Sunday, November 17, 2019
33rd Sunday in Ordinary Time
Readings: Malachi 3:19-20a; 2 Thessalonians 3:7-12; Luke 21:5-19
In today’s Gospel,
hearing a group of people
admiring the Jerusalem Temple
and its rich adornments,
Jesus tells them: “All that you see here—
the days will come when there will not be left
a stone upon another stone
that will not be thrown down.”
Jesus knows that the Temple,
as magnificent and awe-inspiring as it is,
will one day fall to dust.
And, sure enough, some thirty-five years
after Jesus issued his warning
the Temple was thrown down by a Roman Army
that put the city of Jerusalem to the torch.
Jesus speaks as a prophet,
but you don’t need to be a prophet to know
that everything we human beings make—
our architecture and our art,
our monuments and our museums,
our civilizations and our cultures—
have their day and then are gone,
not unlike us ourselves.
The psalmist says that we mortals are
“like grass that is renewed in the morning:
in the morning it flourishes and is renewed;
in the evening it fades and withers” (Psalm 90).
This is a knowledge that lurks in the back of our mind,
something that haunts us
because it can make our lives seem frightening and futile,
because it reminds us that our life in this passing world
is one of exile and pilgrimage.
But Jesus is not simply trying to rain on our parade,
to dampen our enjoyment of impressive edifices,
to make us fear the loss of all our achievements,
to cast a gloomy pall over our lives.
He is trying to warn us:
“many will come in my name, saying,
‘I am he,’ and ‘The time has come.’”
He is trying to warn us that there are those
who would exploit the fear that haunts us,
the fear of losing what we have,
the fear that all our achievements and even we ourselves
will be thrown down into oblivion.
He is trying to warn us
that there are those who would seek to heighten that fear
by convincing us that the ordinary trials of human life,
the ordinary losses and conflicts that we all experience,
are in fact the final cosmic battle between good and evil,
a battle between “us” and “them”
in which we must prevail at any cost.
He is trying to warn us about those who would tell us
that they and they alone can save us from loss,
that they and they alone can guarantee
that stone remains on stone,
that all that we value and fear losing can be safely ours
if only we place our trust in them and them alone.

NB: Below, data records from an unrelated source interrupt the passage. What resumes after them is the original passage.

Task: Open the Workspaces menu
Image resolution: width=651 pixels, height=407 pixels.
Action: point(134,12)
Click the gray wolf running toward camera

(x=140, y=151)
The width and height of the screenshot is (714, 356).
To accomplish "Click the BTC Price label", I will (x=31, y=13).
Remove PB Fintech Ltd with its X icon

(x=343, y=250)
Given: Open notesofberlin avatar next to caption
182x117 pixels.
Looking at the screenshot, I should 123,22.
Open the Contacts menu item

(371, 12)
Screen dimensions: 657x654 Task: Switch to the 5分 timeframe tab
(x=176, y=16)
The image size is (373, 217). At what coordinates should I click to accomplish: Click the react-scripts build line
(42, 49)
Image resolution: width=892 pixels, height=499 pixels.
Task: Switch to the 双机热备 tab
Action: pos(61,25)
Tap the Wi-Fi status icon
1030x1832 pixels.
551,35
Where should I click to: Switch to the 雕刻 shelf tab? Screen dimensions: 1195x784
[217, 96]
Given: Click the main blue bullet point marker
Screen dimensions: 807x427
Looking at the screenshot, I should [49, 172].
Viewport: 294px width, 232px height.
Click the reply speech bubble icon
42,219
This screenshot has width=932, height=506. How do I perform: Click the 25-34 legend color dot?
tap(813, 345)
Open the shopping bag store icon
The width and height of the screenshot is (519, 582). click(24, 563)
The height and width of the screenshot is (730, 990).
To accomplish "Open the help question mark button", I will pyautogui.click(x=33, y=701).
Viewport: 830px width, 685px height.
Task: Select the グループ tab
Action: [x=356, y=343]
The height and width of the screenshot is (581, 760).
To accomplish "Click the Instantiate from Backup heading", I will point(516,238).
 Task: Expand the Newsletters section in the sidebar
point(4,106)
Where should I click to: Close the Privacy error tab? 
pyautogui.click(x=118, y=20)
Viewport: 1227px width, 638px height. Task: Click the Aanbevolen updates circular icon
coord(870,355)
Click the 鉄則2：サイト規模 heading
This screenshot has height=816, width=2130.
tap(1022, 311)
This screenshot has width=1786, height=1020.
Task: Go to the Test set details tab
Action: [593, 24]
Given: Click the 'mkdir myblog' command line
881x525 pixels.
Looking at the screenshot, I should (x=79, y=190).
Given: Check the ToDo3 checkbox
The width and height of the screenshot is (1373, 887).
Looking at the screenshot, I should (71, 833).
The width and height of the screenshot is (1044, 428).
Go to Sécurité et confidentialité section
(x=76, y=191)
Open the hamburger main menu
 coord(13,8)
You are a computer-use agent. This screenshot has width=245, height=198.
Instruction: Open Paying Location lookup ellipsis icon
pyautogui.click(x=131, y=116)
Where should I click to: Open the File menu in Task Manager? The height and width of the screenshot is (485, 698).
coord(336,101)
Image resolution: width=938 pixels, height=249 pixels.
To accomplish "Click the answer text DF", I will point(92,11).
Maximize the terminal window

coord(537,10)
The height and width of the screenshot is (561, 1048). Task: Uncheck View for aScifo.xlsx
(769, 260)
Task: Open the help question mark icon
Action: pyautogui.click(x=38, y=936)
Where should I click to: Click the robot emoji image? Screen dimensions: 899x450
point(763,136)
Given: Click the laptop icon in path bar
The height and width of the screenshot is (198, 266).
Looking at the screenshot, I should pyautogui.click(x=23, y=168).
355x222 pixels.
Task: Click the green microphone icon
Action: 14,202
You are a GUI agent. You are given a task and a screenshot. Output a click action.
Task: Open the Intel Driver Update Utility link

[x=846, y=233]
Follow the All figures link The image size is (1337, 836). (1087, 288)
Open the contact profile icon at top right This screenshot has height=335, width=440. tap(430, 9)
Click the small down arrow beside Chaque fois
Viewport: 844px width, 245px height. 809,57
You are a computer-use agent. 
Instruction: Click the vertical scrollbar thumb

He is trying to warn us about false Messiahs,
false saviors who exploit fear
and place the blame on whatever scapegoat is ready to hand.
And Jesus’ message is clear: “Do not follow them!”
Do not follow those who exploit fear
in order to gain power for themselves.
Do not follow those who would turn
people who disagree with them
into demonic figures of cosmic significance,
unworthy of our love or even common human decency.
Do not follow those who promise us that they and they alone
can save us from the struggle and loss and vulnerability
that inevitably enters every human life.
Do not follow them;
follow Jesus the crucified and risen savior instead.
Jesus knows, however, that those who follow him,
those who refuse to follow false saviors who exploit fear,
will make themselves even more vulnerable.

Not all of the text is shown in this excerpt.